Извлечённый текст →
Либералы охотно клюнули на эту удочку, провозгласив устами газеты Краевского «Голос», что наступила «диктатура сердца и мысли». Когда же Лорис-Меликов добился отставки Д. А. Толстого, среди них наступило ликование. Редактор «Вестника Европы» М. М. Стасюлевич устроил у себя на окне иллюминацию. К. Д. Кавелин намеревался опубликовать свои «Мысли о представительстве», где речь, собственно, шла не о конституции, а о необходимости соблюдения уже существующих законов.
Среди общего восторга мало кто обратил внимание, что один из бывших постов Д. А. Толстого — обер-прокурора Святейшего синода — занял человек, который впоследствии, по словам Блока, «над Россией простер совиные крыла», — К. П. Победоносцев. К этому времени он уже давно перестал быть кабинетным ученым, профессором гражданского права, довольствовавшимся скромной жизнью в небольшом деревянном домике в Хлебном переулке. Приближенный ко двору наставник наследника, будущего Александра III, он все более и более преображался, продвигаясь по ступеням государственной лестницы. Если сначала он еще ощущал «опасность превратиться в пресмыкающееся», то потом, по ядовитой характеристике Чичерина, «положение пресмыкающегося начало ему казаться естественным состоянием человека, а хождение на своих ногах непозволительным своеволием».

Задача для решения →
Переведите на английский язык предложение из извлечённого текста: «Редактор «Вестника Европы» М. М. Стасюлевич устроил у себя на окне иллюминацию».

Показанные данные →
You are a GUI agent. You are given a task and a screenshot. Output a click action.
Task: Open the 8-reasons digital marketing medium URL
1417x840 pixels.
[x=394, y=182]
...
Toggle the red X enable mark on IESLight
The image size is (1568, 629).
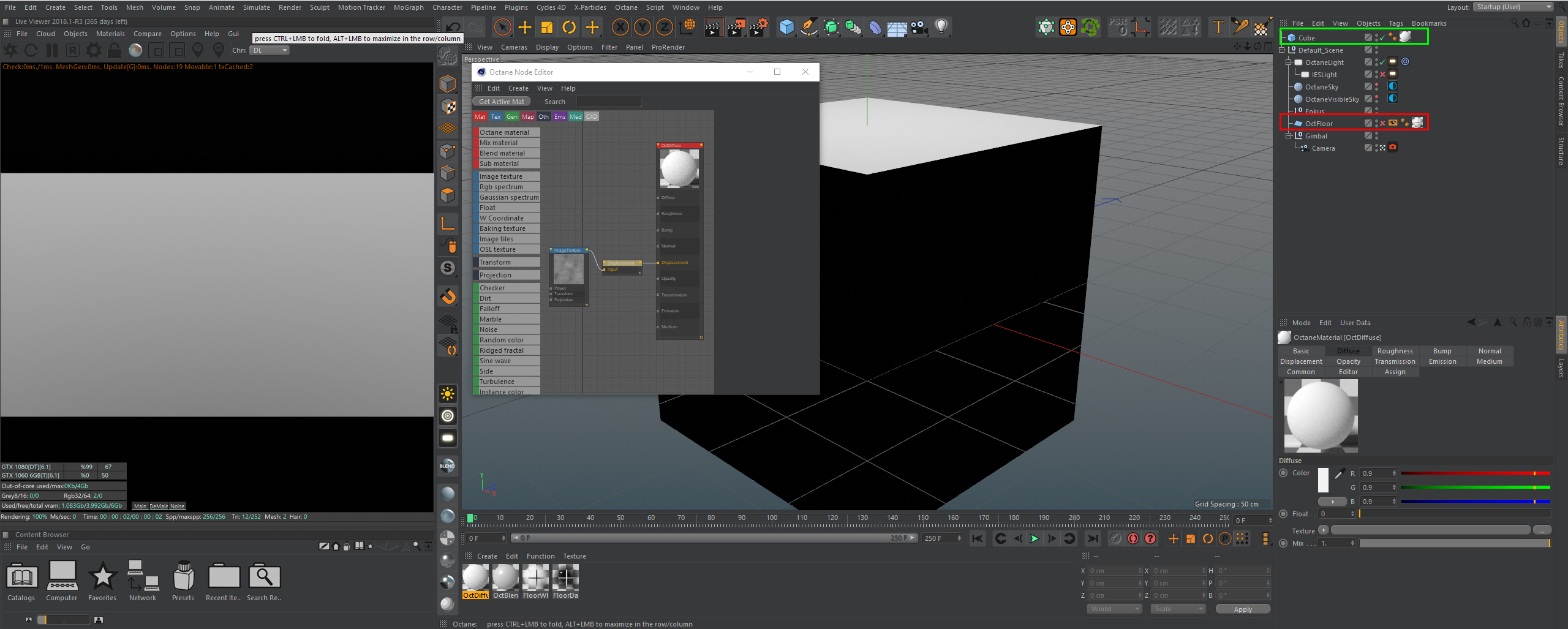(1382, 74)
--
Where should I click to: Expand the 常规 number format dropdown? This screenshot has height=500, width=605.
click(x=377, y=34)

Решение →
The editor of Vestnik Evropy, M. M. Stasyulevich, put up festive illuminations in his window.